Due to such limitations as epistasis, linkage disequilibrium, population relation, etc., the power of this approach is limited and, in general, it captures only a small part of the underlying biology or in other words, the extensive genetic diversity of naturally occurring samples may be too difficult to interpret. Gene functions

It applied the strategy to Mycobacterium abscesses, notoriously hard to treat but not yet well understood pathogen causing increasingly more respiratory infections across the world. Our goal, initially, was to phenotype hundreds of clinical isolates from the respiratory study of patients suffering from M. abscesses lung disease. We aimed for in vitro and in vivo phenotypes, comeback bacterial infection, and treatment.

OD measurements

Phenogenomics have conducted serial OD measurements under various growth conditions as well as standard MIC assessment of some basic bacterial and drug response traits. We continued with the next step of mycobacterial infection, namely macrophage infection. We abstained from creating high-level macrophage infection assays, but instead created a high-content screen for THP-1 cells. We spent months of work and many unsuccessful work to reliably stain M. abscesses and almost abandoned this form.

Mycobacterial signal

We wanted to tag Phenogenomics only a few hundred M. abscesses with a fluorophore and subsequently hundreds of clinical isolates-and we got the important mycobacterial signal for imaging. We isolated and analyzed thousands of single cells and bacteria much less time-consuming and needed very high resolution for downstream analysis.
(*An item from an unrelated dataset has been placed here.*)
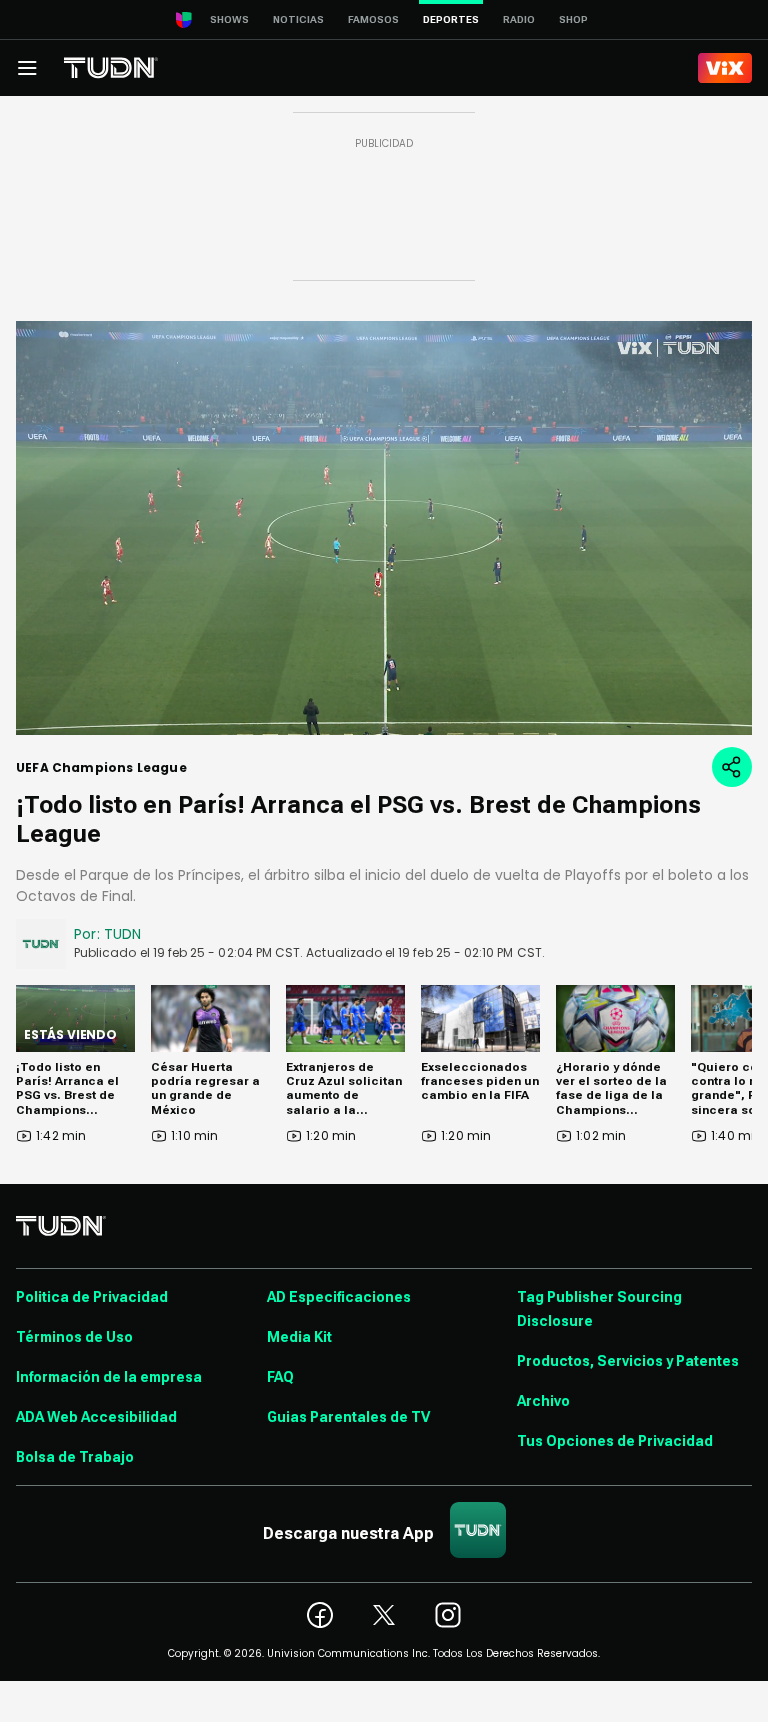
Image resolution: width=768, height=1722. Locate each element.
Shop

As a last but not least point, an in vivo test for assessing bacterial virulence and potentially host responses should be included in our multi-dimensional phenotyping approach.

Functional screening

In other words, we attempted to lift the current genotype-phenotype inference from the simple association-that is, the GWAS-to the multi-modal approach to assess molecular networks’ basic phenotypic diversity. We should not fear conceptualizing Phenogenomics analyses as a magic potion but as a strategy that we, and rightfully others, will continue to develop toward better molecular consideration of bacterial behaviors.